> PROBLEM DETAILS
Below is some data. Retype exactly the lines starting at the one with "Image resolution: width=712" and ending at the one with "Task: Click the Save credentials button".

(Stored data entries)

○ ○ ○ ○ ○ ○ ○

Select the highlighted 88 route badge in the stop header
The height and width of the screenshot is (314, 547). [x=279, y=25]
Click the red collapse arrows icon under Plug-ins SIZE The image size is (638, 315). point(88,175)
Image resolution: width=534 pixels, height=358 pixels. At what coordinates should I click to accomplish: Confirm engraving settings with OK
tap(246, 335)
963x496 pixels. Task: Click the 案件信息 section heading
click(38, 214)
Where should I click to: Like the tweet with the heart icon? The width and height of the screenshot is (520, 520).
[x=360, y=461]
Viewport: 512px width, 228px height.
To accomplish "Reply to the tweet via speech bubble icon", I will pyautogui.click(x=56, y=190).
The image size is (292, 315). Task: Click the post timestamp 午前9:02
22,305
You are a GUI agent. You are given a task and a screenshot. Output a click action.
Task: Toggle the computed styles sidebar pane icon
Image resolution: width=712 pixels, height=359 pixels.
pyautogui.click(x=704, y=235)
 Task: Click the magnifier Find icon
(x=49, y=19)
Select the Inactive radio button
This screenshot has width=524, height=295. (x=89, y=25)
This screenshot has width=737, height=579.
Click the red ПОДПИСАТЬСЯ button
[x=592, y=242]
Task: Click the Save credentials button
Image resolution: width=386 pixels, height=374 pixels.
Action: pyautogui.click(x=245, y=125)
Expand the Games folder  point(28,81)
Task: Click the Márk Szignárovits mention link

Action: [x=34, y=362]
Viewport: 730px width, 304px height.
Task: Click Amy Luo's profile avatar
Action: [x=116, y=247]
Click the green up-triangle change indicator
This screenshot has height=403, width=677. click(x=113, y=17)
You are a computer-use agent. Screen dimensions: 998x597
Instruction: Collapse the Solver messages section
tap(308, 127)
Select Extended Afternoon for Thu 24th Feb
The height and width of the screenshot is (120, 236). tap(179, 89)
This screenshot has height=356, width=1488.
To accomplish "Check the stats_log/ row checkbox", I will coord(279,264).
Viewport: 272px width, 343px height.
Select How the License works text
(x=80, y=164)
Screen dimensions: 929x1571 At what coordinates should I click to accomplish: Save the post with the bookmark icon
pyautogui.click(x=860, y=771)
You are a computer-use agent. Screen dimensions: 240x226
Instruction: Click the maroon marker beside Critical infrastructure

○ ○ ○ ○ ○ ○ ○

> TASK ANSWER
Image resolution: width=712 pixels, height=359 pixels.
pyautogui.click(x=704, y=235)
 Task: Click the magnifier Find icon
(x=49, y=19)
Select the Inactive radio button
This screenshot has width=524, height=295. (x=89, y=25)
This screenshot has width=737, height=579.
Click the red ПОДПИСАТЬСЯ button
[x=592, y=242]
Task: Click the Save credentials button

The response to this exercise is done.